Terça-feira, 12 de fevereiro de 2013 – 18h21min

por CESEEP

Escrevíamos anteriormente neste espaço que a crise da Igreja-instituicão-hierarquia se radica na absoluta concentração de poder na pessoa do Papa, poder exercido de forma absolutista e distanciado de qualquer participação dos cristãos, criando obstáculos praticamente intransponíveis para o diálogo ecumênico com as outras Igrejas.
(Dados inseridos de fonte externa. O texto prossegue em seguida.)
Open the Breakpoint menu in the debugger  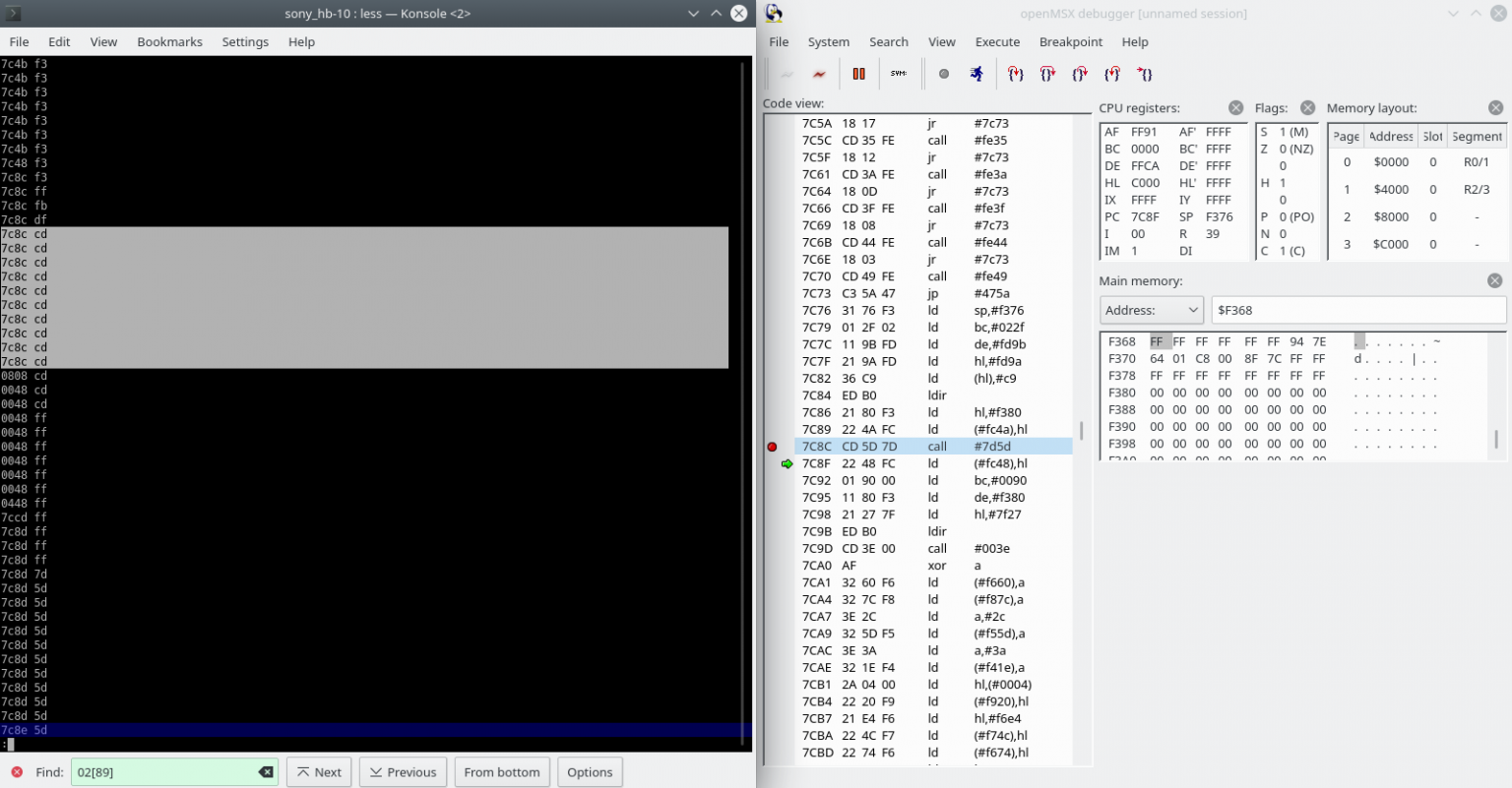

Não foi assim no começo. A Igreja era uma comunidade fraternal. Não havia ainda a figura do Papa. Quem comandava na Igreja era o Imperador pois ele era o Sumo Pontífice (Pontifex Maximus) e não o bispo de Roma ou de Constantinopla, as duas capitais do Império. Assim o imperador Constantino convocou o primeiro concílio ecumênico de Nicéia (325) para decidir a questão da divindade de Cristo. Ainda no século VI o imperador Justiniano que refez a união das duas partes do Império, a do Ocidente e a do Oriente, reclamou para si o primado de direito e não o do bispo de Roma. No entanto, pelo fato de em Roma estarem as sepulturas de Pedro e de Paulo, a Igreja romana gozava de especial prestígio, bem como o seu bispo que diante dos outros tinha a “presidência no amor” e o “exercia o serviço de Pedro” o de “confirmar na fé” e não a supremacia de Pedro no mando.
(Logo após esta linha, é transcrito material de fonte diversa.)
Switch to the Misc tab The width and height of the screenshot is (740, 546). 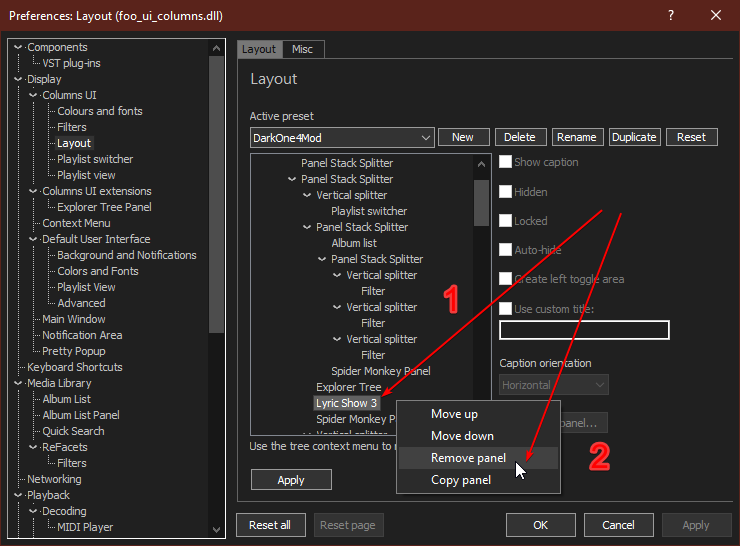click(302, 49)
Tudo mudou com o Papa Leão I (440-461), grande jurista e homem de Estado. Ele copiou a forma romana de poder que é o absolutismo e o autoritarismo do Imperador. Começou a interpretar em termos estritamente jurídicos os três textos do Novo Testamento atinentes a Pedro: Pedro como pedra sobre a qual se construiria a Igreja (Mt 16,18), Pedro, o confirmador da fé (Lc 22,32) e Pedro como Pastor que deve tomar conta das ovelhas (Jo 21,15). O sentido bíblico e jesuânico vai numa linha totalmente contrária: do amor, do serviço e da renúncia a toda supremacia. Mas predominou a leitura do direito romano absolutista. Consequentemente Leão I assumiu o título de Sumo Pontífice e de Papa em sentido próprio. Logo após, os demais Papas começaram a usar as insígnias e a indumentária imperial (a púrpura), a mitra, o trono dourado, o báculo, as estolas, o pálio, a cobertura de ombros (mozeta), a formação dos palácios com sua corte e a introdução de hábitos palacianos que perduram até os dias de hoje nos cardeais e nos bispos, coisa que escandaliza não poucos cristãos que leem nos Evangelhos que Jesus era um operário pobre e sem aparato. Então começou a ficar claro que os hierarcas estão mais próximos do palácio de Herodes do que da gruta de Belém.

Mas há um fenômeno para nós de difícil compreensão: no afã de legitimar esta transformação e de garantir o poder absoluto do Papa, forjou-se uma série de documentos falsos. Primeiro, uma pretensa carta do Papa Clemente (+96), sucessor de Pedro em Roma, dirigida a Tiago, irmão do Senhor, o grande pastor de Jerusalém. Nela se dizia que Pedro, antes de morrer, determinara que ele, Clemente, seria o único e legítimo sucessor. E evidentemente os demais que viriam depois. Falsificação maior foi ainda a famosa Doação de Constantino, um documento forjado na época de Leão I segundo o qual Constantino teria dado ao Papa de Roma como doação todo Império Romano. Mais tarde, nas disputas com os reis francos, se criou outra grande falsificação as Pseudodecretais de Isidoro que reuniam falsos documentos e cartas como se viessem dos primeiros séculos que reforçavam o primado jurídico do Papa de Roma. E tudo culminou com o Código de Graciano no século XIII tido como base do direito canônico, mas que se embasava em falsificações de leis e normas que reforçavam o poder central de Roma, não obstante, cânones verdadeiros que circulavam pelas igrejas.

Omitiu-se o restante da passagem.